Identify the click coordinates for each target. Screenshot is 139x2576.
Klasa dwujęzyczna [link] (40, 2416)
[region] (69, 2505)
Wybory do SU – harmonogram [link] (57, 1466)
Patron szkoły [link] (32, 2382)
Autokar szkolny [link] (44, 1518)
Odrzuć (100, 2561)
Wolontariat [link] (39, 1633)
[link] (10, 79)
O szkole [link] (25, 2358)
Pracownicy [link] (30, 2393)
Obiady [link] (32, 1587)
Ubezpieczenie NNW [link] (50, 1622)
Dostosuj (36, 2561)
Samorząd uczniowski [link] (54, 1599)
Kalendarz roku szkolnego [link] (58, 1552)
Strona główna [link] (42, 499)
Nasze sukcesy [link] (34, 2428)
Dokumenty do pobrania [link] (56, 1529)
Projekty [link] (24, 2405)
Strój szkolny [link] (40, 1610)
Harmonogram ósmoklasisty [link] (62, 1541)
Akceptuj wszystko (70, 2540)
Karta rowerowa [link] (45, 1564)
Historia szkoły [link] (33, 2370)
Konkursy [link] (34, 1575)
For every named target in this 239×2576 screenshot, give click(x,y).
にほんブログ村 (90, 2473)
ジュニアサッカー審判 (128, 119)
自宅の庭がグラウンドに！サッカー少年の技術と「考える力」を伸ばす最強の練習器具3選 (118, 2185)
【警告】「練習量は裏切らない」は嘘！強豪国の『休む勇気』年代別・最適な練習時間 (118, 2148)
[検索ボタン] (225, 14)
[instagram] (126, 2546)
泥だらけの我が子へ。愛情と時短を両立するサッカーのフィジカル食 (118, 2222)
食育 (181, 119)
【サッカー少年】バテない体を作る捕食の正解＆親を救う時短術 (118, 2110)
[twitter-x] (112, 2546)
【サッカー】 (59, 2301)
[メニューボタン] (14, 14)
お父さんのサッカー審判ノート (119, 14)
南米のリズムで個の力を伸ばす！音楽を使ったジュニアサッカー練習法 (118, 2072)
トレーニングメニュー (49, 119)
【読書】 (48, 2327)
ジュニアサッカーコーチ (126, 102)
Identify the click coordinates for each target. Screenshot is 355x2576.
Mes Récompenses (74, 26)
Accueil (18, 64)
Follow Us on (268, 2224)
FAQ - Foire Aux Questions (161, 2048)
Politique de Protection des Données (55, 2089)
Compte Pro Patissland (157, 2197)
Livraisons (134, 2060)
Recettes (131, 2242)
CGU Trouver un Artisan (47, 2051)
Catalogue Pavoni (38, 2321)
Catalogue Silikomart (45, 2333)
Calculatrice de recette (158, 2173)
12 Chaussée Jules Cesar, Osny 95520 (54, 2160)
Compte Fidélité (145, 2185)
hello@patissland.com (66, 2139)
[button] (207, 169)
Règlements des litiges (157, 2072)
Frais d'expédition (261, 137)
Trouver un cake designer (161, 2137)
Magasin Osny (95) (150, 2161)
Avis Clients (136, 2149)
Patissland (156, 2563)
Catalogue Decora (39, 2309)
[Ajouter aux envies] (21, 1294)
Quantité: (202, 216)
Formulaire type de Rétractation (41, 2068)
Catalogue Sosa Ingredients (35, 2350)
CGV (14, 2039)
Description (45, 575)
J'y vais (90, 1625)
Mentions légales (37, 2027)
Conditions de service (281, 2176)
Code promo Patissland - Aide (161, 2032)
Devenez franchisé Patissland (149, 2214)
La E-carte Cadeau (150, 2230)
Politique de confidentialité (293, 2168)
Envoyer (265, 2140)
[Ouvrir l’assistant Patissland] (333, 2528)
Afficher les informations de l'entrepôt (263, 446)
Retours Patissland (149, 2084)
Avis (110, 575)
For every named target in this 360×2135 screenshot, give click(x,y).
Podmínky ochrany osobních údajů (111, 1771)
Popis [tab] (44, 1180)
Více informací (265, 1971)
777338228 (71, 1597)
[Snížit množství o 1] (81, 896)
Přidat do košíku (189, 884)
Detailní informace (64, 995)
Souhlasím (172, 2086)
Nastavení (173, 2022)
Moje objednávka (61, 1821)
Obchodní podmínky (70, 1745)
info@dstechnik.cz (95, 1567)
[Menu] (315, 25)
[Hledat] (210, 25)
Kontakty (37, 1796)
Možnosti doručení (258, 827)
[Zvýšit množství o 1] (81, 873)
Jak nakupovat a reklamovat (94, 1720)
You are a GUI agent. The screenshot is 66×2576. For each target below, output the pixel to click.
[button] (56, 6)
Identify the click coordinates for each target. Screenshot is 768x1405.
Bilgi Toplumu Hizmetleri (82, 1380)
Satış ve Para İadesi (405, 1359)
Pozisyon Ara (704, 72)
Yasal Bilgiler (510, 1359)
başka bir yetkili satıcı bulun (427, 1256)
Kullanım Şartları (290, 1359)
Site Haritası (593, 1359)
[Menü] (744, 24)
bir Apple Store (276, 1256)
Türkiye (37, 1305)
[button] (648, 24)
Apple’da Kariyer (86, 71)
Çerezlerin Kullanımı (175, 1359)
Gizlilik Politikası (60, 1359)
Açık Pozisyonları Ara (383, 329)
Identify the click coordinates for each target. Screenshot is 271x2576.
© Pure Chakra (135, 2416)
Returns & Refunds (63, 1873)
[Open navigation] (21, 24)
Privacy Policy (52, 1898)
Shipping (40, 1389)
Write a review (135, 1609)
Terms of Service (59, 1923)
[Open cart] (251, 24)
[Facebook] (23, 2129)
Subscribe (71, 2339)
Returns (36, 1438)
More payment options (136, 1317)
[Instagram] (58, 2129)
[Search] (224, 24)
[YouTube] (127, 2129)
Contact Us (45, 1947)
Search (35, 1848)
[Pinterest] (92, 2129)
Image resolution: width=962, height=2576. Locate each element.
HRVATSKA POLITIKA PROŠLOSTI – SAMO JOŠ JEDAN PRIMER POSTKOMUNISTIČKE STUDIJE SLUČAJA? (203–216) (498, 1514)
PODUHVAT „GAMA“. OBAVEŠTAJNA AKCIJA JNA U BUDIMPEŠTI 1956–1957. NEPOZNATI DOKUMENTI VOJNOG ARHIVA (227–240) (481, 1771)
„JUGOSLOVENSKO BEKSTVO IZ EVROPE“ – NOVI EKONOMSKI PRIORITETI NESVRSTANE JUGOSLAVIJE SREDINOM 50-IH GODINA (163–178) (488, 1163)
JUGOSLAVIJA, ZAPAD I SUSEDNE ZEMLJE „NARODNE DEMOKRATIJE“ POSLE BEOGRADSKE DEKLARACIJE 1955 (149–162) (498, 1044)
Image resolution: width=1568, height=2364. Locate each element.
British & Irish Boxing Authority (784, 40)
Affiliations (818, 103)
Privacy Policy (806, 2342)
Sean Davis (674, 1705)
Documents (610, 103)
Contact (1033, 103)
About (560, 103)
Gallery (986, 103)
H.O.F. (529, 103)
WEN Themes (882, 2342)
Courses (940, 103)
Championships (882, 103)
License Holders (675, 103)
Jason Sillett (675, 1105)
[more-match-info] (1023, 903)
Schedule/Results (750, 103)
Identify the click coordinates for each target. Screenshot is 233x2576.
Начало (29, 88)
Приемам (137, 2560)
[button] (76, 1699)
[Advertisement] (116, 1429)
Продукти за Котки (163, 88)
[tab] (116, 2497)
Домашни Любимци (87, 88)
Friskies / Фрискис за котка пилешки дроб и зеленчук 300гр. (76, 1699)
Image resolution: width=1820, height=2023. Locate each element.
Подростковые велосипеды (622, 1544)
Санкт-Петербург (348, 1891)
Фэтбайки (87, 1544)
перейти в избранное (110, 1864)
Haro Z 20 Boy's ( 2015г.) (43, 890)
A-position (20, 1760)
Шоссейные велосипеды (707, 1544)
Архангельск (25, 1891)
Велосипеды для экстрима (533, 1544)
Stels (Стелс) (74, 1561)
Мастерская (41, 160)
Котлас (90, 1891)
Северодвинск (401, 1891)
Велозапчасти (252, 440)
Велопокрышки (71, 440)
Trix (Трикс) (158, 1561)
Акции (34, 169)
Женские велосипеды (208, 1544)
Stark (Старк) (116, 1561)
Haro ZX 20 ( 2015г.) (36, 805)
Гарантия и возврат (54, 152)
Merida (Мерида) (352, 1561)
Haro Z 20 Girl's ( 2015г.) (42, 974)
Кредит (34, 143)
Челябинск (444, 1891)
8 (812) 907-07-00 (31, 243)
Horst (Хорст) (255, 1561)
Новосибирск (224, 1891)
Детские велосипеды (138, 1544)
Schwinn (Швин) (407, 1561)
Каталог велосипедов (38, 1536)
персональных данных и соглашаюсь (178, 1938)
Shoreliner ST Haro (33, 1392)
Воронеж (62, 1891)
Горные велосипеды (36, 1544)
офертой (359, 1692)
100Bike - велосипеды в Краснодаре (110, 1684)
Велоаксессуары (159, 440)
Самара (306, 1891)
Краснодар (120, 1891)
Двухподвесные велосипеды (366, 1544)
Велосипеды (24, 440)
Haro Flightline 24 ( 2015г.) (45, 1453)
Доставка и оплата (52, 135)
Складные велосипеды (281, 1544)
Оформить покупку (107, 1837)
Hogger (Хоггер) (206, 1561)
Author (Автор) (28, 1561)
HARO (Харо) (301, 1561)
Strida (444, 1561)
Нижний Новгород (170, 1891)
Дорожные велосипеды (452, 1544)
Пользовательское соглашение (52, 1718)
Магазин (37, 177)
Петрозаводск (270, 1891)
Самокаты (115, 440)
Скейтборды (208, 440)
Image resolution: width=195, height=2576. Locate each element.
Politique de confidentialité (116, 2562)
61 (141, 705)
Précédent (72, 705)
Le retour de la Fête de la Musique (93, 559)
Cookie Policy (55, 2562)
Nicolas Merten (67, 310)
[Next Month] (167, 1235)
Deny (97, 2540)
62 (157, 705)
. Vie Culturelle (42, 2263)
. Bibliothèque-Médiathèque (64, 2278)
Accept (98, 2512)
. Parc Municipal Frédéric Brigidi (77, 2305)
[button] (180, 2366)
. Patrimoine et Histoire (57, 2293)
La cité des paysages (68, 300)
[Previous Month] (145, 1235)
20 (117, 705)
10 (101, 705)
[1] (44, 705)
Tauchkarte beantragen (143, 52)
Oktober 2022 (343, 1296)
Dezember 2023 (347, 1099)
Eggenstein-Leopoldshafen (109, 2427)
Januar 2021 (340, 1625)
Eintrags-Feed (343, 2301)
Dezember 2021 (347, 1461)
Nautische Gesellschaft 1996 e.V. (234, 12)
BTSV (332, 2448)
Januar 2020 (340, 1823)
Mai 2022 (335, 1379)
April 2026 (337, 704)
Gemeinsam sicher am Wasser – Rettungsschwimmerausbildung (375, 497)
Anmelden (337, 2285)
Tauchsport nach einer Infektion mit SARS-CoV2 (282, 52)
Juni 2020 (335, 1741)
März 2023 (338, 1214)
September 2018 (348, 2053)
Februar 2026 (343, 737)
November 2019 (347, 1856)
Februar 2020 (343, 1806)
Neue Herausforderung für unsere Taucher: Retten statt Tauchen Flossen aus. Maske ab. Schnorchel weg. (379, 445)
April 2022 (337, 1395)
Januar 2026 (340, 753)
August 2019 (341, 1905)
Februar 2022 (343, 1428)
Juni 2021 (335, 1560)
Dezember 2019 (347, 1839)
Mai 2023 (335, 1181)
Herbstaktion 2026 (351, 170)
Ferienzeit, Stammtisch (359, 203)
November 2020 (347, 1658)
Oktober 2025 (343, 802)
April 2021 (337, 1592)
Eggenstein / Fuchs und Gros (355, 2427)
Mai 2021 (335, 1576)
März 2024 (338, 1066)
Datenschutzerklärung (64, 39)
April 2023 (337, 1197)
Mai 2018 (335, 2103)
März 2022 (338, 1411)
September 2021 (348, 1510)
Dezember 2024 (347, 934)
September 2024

**Task prompt**
Repeat the material word for word from its opening line up to and including the line containing "Obiady [link] (32, 1587)".

**Task answer**
Identify the click coordinates for each target. Screenshot is 139x2576.
Klasa dwujęzyczna [link] (40, 2416)
[region] (69, 2505)
Wybory do SU – harmonogram [link] (57, 1466)
Patron szkoły [link] (32, 2382)
Autokar szkolny [link] (44, 1518)
Odrzuć (100, 2561)
Wolontariat [link] (39, 1633)
[link] (10, 79)
O szkole [link] (25, 2358)
Pracownicy [link] (30, 2393)
Obiady [link] (32, 1587)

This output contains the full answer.